Перед экзаменом
Перед экзаменом
Весна 1903 года отметилась мне изменением облика; всюду запел, как комар, декадент; стаи резвых юнцов, как толкачики, борзо метались в «Кружке»; расширялись заданья издательские «Скорпиона»; уж «Гриф» тараторил весенней пролеткой от Знаменки; три объявились поэта: Волошин, Блок, Белый; четвертый грозил появиться в Москве: Вячеслав Иванов; Бальмонт, появись, запорхал по Арбату; В. Брюсов писал в «Дневниках»: «Познакомился с… Ремизовым» — и еще: «У меня был Леонид Дмитриевич Семенов…» Брюсов писал из Парижа о встрече своей с Вячеславом Ивановым: «Это настоящий человек… увлечен… Дионисом…»;296 студент еще, Зайцев, Борис Константинович, — объявился писателем.
Литературные поросли!
И начиналось решительное изменение вида тогдашней Москвы: уже трамвай проводился; уже ломались дома; появились, впервые, цветы из Ривьеры; являлась экзотика в колониальных магазинах: груды бананов, кокосов, гранат; появились сибирские рыбины странных сортов; населенье — удвоилось; запестрили говоры: киевский, харьковский, екатеринославский, одесский.

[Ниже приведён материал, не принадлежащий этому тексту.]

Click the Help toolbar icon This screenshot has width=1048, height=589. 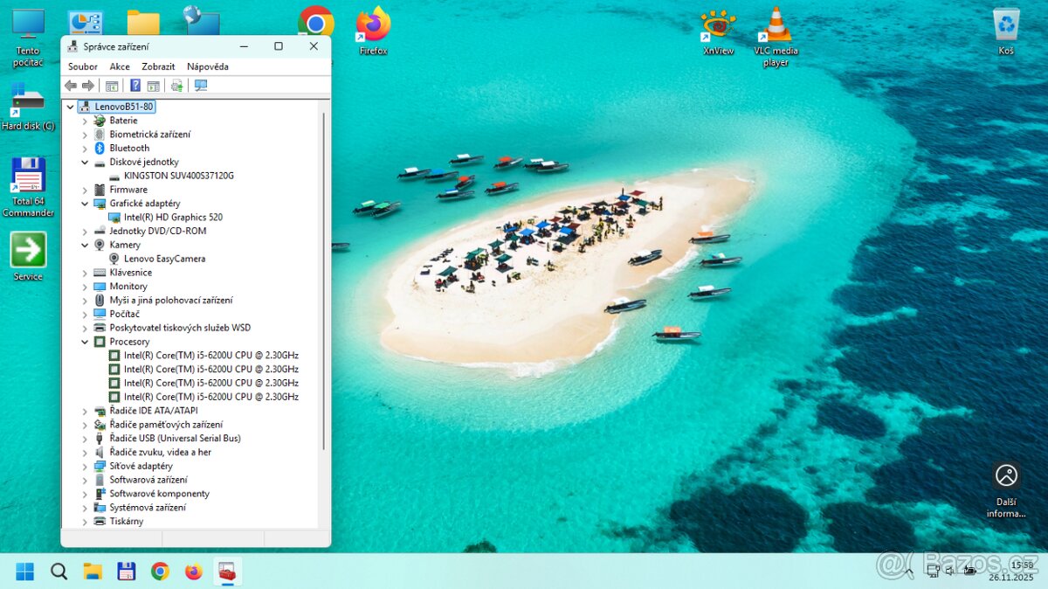click(x=134, y=85)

Уже разобщенность кварталов сменялася их сообщением: пригород всасывался в центр Москвы; тараракала громче пролетка; отчетливее тротуар подкаблучивал; вспыхнули вывески новых, глазастых кофеен; и скоро огнями кино, ресторанов и баров должны были вспыхнуть: Кузнецкий, Петровка, Столешников и Театральная площадь, где новоотстроенный дом «Метрополь»297 должен был поразить москвичей изразцовыми плитами: Головина.

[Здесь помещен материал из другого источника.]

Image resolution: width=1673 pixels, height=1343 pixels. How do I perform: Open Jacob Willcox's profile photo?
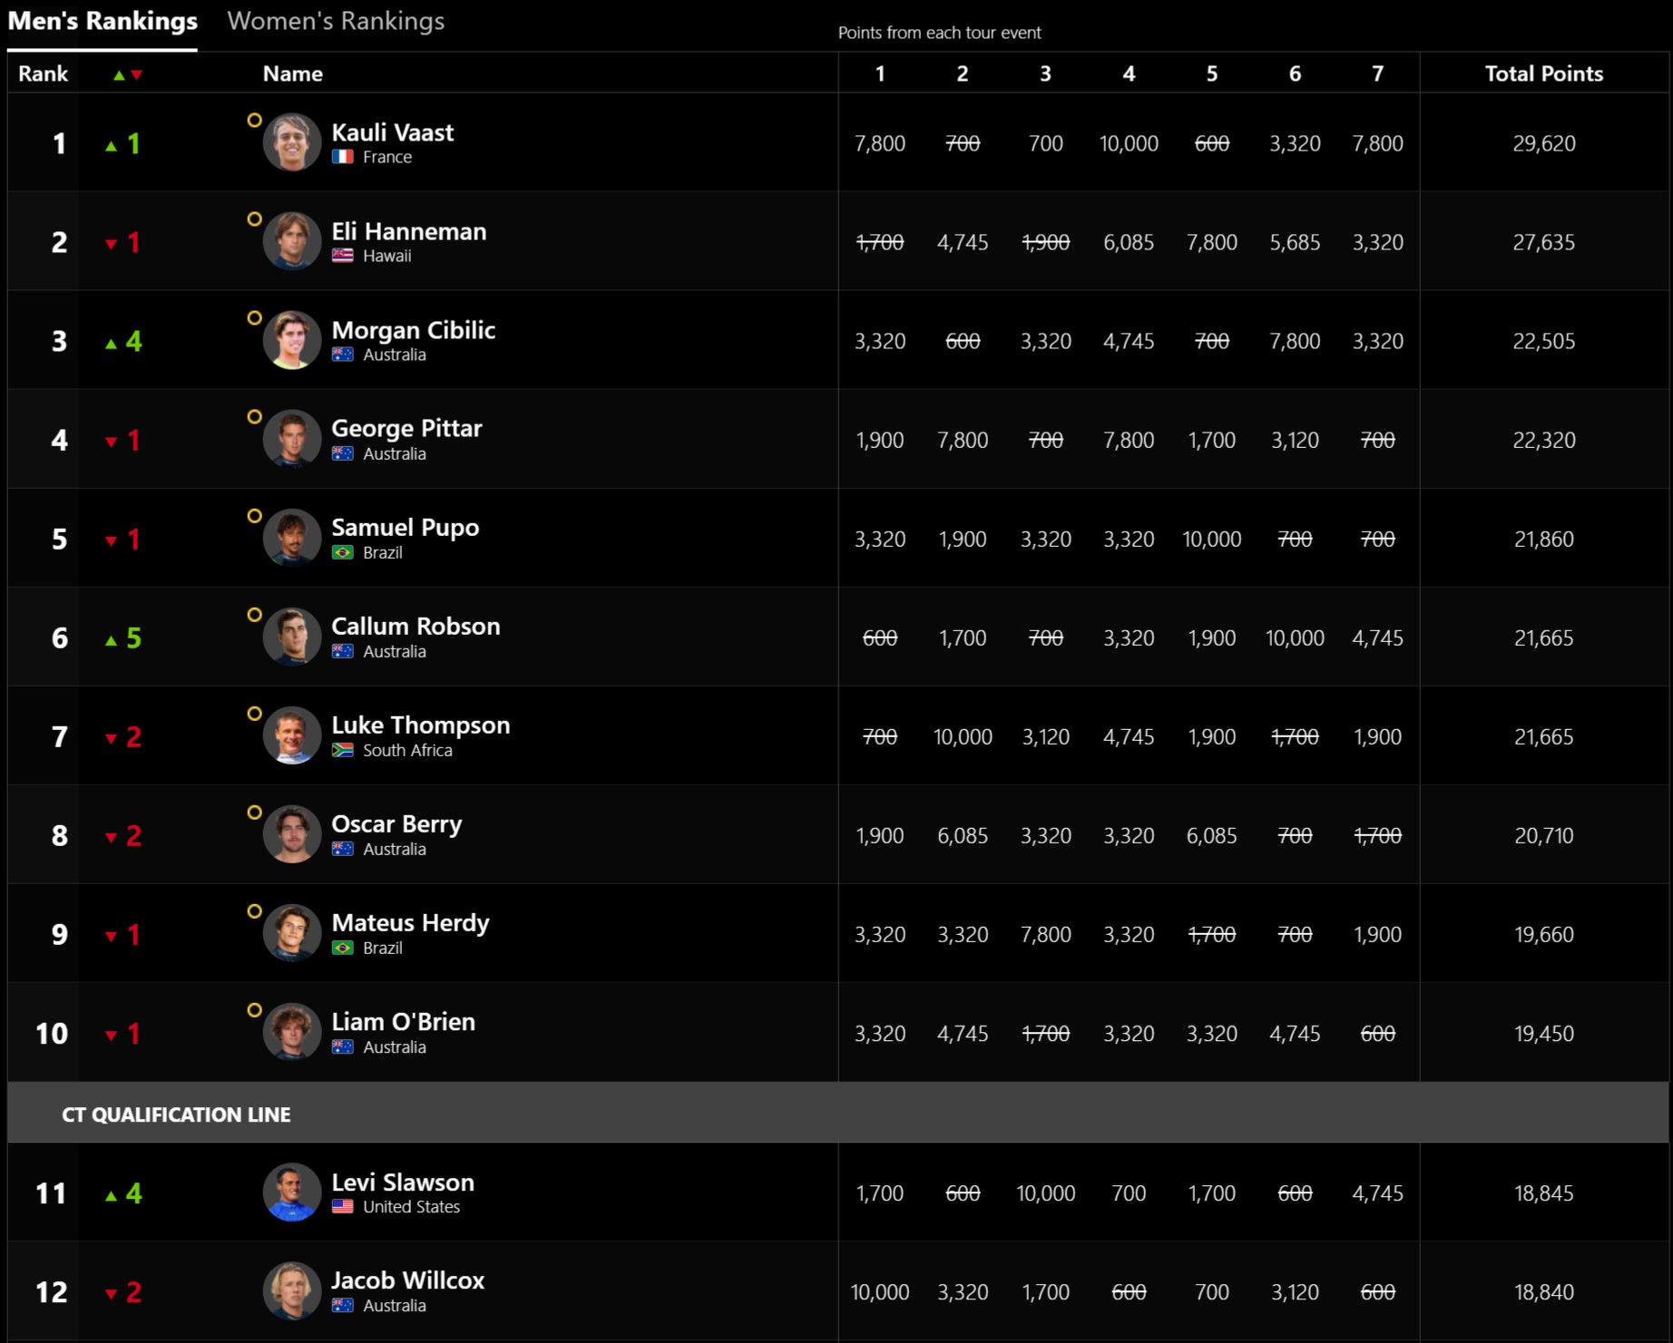click(291, 1290)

И родимый Арбат не избег общей участи: переменялся и он; еще — тот, да не вовсе; дома, формы — те же, а не с тем выражением окна смотрели вчерашних дворянских построечек на раздувавшихся выскочек, новые постройки, покрытые лесами; домочки вчерашнего типа — «Плеваки», «Бугаевы», «Усовы» и «Стороженки»; недавно — какой-нибудь эдакий двух-с-половиной-этажный фисташковый «крэм», «Алексей Веселовский», пузатоколонно зачванясь кудрявыми фразами кленов, его обстоящих, беседу вел с флигелем «кафэ-брюлэ», «Стороженкой» пустейшими грохами старых пролеток; с подъезда же два лакея тузили ковры выбивалками: «У Грибоедова… Топ-топ… У Батюшкова». Дом напротив, с угла, «Николай Ильич», — спорил («Шаша-антраша» [Шутливая поговорка Стороженки, обращаемая им к нам, когда мы были детьми]) — шумом кленов; «тара-татата: прочитайте Потапенку», — говорил он громом пролетки.
Теперь особняк «Веселовский» был стиснут лесами домин «Рябушинского», с розой в петлице, желавшего вещать с трубы семи-шестиэтажного дома: «Потапенко, Батюшков? — Эка невидаль: я вам Уайльдом задам: по задам!»
«Николай Ильич» — сломан был: яма разрытая — вместо особнячка; так дворянско-профессорский, патриотический, патриархальный уклад отступал пред капиталистической, шумной, интернациональной асфальтовой улицей; Прохор, единственный наш всеарбатский лихач («Со мной, барин, Борис Николаевич: Боренька-с»), вытеснен был раззадастою стаей лихих лихачей, ограблявших прохожих: у «Праги» [Ресторан на углу Арбата и Арбатской площади].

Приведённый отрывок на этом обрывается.